Probability Theory Continued: Infusing Law of Total Probability With Kolmogorov’s Definition of Joint Probability

Demystifying an aspect of probability theory through an extension of Bayesian statistics

Michael Knight
Towards Data Science

--

Source

In my previous blog, I simplified Bayes’ Theorem. In this blog I will translate the law of total probability, which states:

For a countable set of x events [B₁, B₂, …, Bₓ] (where there are ‘x’ amount of events categorized as ‘B’), and that event A only occurs given an event B occurring, then the probability of event A, given the entire set of B events is P(A) = ∑P(A∩Bₓ)

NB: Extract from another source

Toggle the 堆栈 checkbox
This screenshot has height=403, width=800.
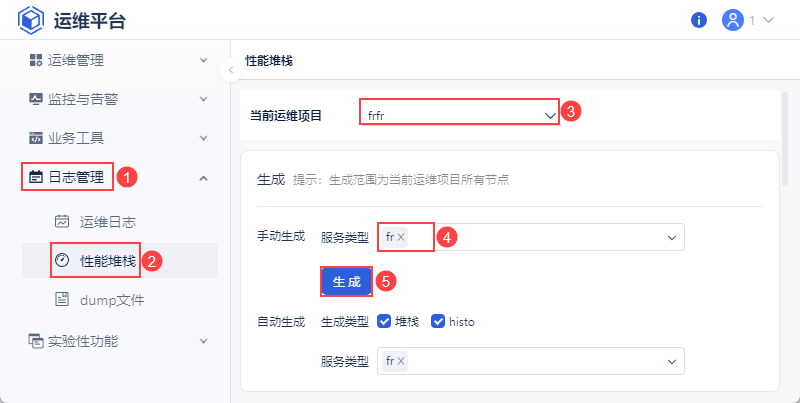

Again, as with Bayes’ Theorem, this seems very convoluted and overwhelming at first glance. But upon breaking it down into smaller steps, it is not too complicated (and actually rather intuitive). The probability that event A occurs is equal to the sum the probabilities of A occurring exclusively when each possible condition for A to occur also occurs. Or to visualize:

source

Note that in the above image A only occurs at B₂, B₃, B₄, and B₅, so P(A∩B₁) and P(A∩B₆) both are 0, so in this example we have:

P(A) = ∑P(A∩Bₓ) = 0 + P(A∩B₂) + P(A∩B₃) + P(A∩B₄) + P(A∩B₅) + 0

When thinking of it like that, the equation can seem confusing because it sounds too easy or obvious; it sounds like it should be a trivial point. The most useful extension of this law is probably when we apply the Kolmogorov definition of joint probability, which states that

P(A∩B) = P(A|B)*P(B)

When we apply this to the Law of Total Probability, we see that

P(A) = ∑P(A∩Bₓ) = ∑ P(A|Bₓ)*P(Bₓ)

The best way to understand why we would need to have this formula (and how it would be used) is to look at an example (which I have taken directly from a lab assignment from the DSI program hosted by General Assembly):

Suppose you and your friend are playing a game. Your friend has laid four coins out in front of you. If you flip heads, you win a dollar from your friend. If you flip tails, you owe a dollar to your friend. However, the coins in front of you are not fair.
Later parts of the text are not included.